Residential mortgage lending survey 2019
Published: 26 November 2019
Last updated: 11 February 2020
The residential mortgage lending survey 2019 shows a continued increase in the debt-to-income (DTI) and loan-to-value (LTV) ratios of borrowers who take out new instalment loans. Many borrowers have high DTI and LTV ratios, and there was an increase from 2018 to 2019 in the proportion of new instalment loans deviating from the requirements of the residential mortgage lending regulations.
High and increasing DTI ratio
This year’s residential mortgage lending survey shows that the debt-to income ratio (total debt as a percentage of gross annual income) of borrowers who took out new instalment loans secured on residential property, was 342 per cent. This is 8 percentage points higher than in 2018.
The proportion of new instalment loans to borrowers with a DTI ratio higher than five times annual income declined markedly from 2016 to 2017, but has thereafter risen somewhat. Parallel to this, there has been a clear accumulation of loans close to the maximum permitted DTI ratio since the requirement was laid down in regulations in 2017. The proportion of new instalment loans to borrowers with a deb-to-income ratio above 400 per cent increased to 45 per cent in this year's survey, from 41 per cent in 2018.
Increasing LTV ratio
The total LTV ratio, i.e. residential mortgages in per cent of the property’s appraised value including additional collateral, was 65 per cent for new instalment loans in this year's survey. This is slightly higher than in 2017 and 2018. The proportion of new instalment loans with an LTV ratio above 85 per cent declined from 9 per cent in 2015 to 3 per cent in 2017, but has thereafter increased to 5 per cent in 2019. Parallel to this, there has been a rise in the proportion of new loans with an LTV ratio close to the maximum limit in the regulations.
Debt servicing capacity
In this year's survey, 3 per cent of new instalment loans were granted to borrowers with an inadequate debt servicing capacity, up from 2 per cent in 2018. For the group of borrowers below age 25, this proportion was 8 per cent, an increase of 2 percentage points from 2018. The age group 65 years and older had the second highest proportion of loans to borrowers with inadequate debt servicing capacity, rising from 4 to 7 per cent.

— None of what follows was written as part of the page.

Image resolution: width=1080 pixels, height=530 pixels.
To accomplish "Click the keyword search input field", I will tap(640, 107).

Higher number of vulnerable borrowers
Many borrowers have both a high DTI ratio and a high LTV ratio. 23 per cent of total new instalment loans were taken out by borrowers with an LTV ratio above 75 per cent and a DTI ratio above 400 per cent.

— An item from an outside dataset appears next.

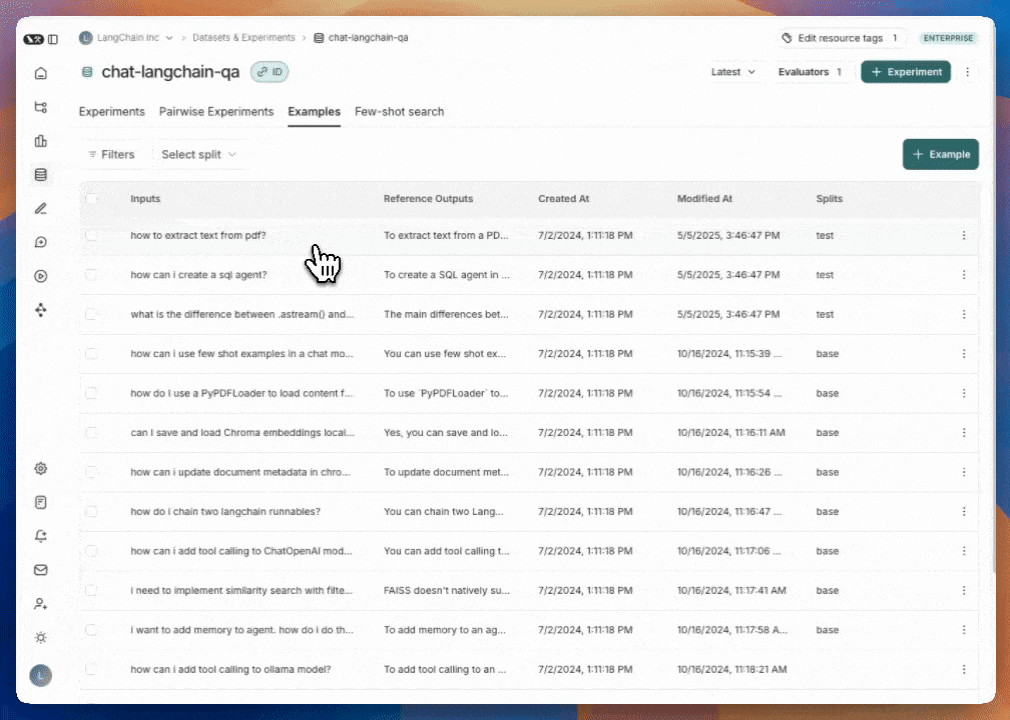Select the checkbox for the pdf extraction row

(91, 235)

Relative to total debt, 12 per cent of new instalment loans in this year's survey fell short of one or more of the requirements of the residential mortgage lending regulations. Compared with last year's survey, there is a slight increase in new instalment loans falling short of the DTI ratio, debt servicing capacity and LTV ratio requirements, respectively, while the proportion of instalment loans with an LTV ratio above 60 per cent and an agreed interest-only period has been reduced. 24 per cent of total loans in the survey failing to meet one or more of the requirements of the residential mortgage lending regulations were granted to first-time homebuyers.
First-time homebuyers and younger borrowers have the highest DTI ratio
First-time homebuyers and borrowers in the younger age groups have the highest DTI and LTV ratios. In this year's survey, borrowers below age 25 have a total DTI ratio of 387 per cent and an LTV ratio of 76 per cent. The DTI ratio for first-time homebuyers was 386 per cent, while the total DTI ratio was 65 per cent. Nine out of ten first-time homebuyers in the survey were under the age of 35.
First-time homebuyers accounted for 9 per cent of total new instalment loans in this year's survey, but accounted for 24 per cent of the volume of loans failing to meet one or more of the requirements of the residential mortgage lending regulations.
Lines of credit
In this year’s survey, borrowers’ total DTI ratio and LTV ratio for new lines of credit were at approximately the same level as in 2018. The proportion of new lines of credit to borrowers with a DTI ratio exceeding four times gross annual income has increased in recent years. Compared with last year's survey, there is a moderate increase in new lines of credit failing to meet the debt servicing capacity requirement, while the proportion of new lines of credit that are non-compliant with the DTI ratio and the LTV ratio requirement (60 per cent for lines of credit) has been slightly reduced.